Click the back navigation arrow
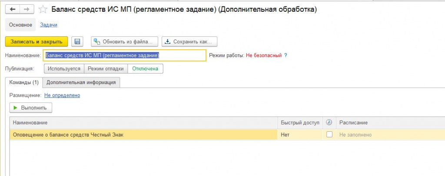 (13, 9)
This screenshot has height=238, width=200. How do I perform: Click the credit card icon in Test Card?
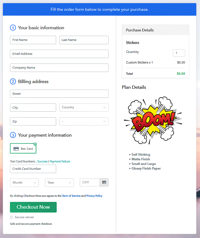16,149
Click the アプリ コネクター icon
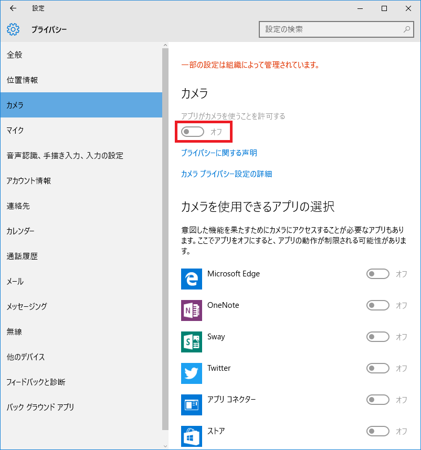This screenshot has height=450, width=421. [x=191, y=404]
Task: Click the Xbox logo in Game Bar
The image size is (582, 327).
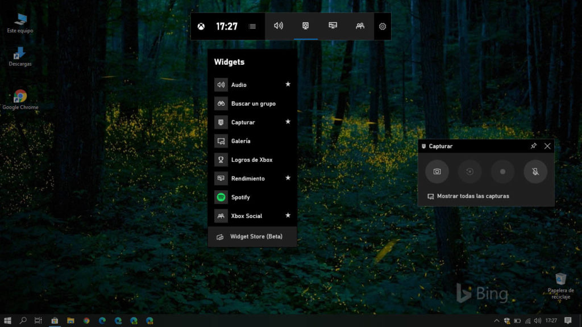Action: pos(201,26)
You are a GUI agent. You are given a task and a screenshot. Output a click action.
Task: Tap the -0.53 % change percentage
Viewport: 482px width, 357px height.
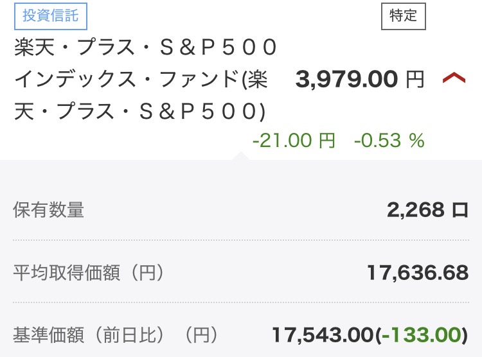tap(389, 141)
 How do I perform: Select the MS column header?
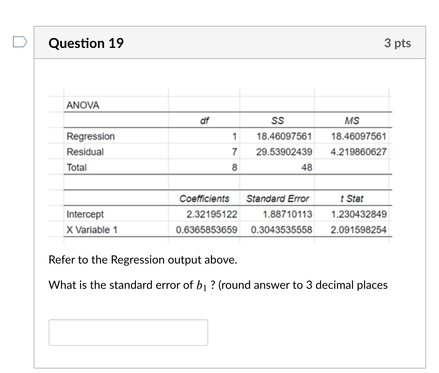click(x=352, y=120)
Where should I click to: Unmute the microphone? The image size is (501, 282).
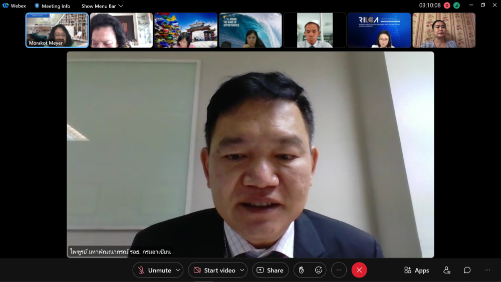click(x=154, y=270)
◇ ◇ ◇ ◇ ◇
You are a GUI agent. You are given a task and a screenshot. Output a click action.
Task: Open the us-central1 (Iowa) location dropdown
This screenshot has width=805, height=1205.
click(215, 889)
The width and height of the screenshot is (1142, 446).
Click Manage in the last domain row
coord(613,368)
◇ ◇ ◇ ◇ ◇
→ What you are asked to do: Using the data above, transcribe exactly the lines between those containing "Click the back navigation arrow" and "Task: Click the Xbox logo in Game Bar", inclusive, and leave every picture behind.

→ Exercise result:
Click the back navigation arrow
 (13, 9)
This screenshot has height=238, width=200. How do I perform: Click the credit card icon in Test Card?
16,149
Click the アプリ コネクター icon
This screenshot has height=450, width=421. [x=191, y=404]
Task: Click the Xbox logo in Game Bar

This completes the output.